(Entries on where items appear)
━━━━
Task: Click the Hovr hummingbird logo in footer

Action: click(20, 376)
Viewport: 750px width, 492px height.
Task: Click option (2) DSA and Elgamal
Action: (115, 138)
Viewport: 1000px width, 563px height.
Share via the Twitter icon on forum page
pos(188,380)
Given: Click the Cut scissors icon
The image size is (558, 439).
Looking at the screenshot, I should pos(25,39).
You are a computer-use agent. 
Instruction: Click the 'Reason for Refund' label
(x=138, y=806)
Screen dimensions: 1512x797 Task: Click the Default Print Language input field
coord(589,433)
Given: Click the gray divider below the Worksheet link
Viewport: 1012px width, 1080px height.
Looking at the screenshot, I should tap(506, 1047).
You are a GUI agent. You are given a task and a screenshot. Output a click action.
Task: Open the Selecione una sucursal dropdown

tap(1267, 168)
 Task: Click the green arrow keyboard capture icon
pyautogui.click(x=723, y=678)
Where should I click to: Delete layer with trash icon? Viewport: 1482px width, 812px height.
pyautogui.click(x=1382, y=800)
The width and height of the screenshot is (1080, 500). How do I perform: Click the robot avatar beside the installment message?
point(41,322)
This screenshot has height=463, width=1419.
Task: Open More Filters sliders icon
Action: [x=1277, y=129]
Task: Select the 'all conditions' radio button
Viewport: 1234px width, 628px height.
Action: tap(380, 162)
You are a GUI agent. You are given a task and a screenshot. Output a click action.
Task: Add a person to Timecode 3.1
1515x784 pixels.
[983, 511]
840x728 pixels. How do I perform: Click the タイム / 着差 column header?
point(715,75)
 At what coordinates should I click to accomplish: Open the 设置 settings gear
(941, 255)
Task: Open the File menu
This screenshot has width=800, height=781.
━━━━
■ To do: Reproduce the rows from the line that contains "Viewport: 1000px width, 563px height." through the line that contains "(x=138, y=806)", substituting "caption" for "label" and leaving everything else as it stands.

■ Finished task:
Viewport: 1000px width, 563px height.
Share via the Twitter icon on forum page
pos(188,380)
Given: Click the Cut scissors icon
The image size is (558, 439).
Looking at the screenshot, I should pos(25,39).
You are a computer-use agent. 
Instruction: Click the 'Reason for Refund' caption
(x=138, y=806)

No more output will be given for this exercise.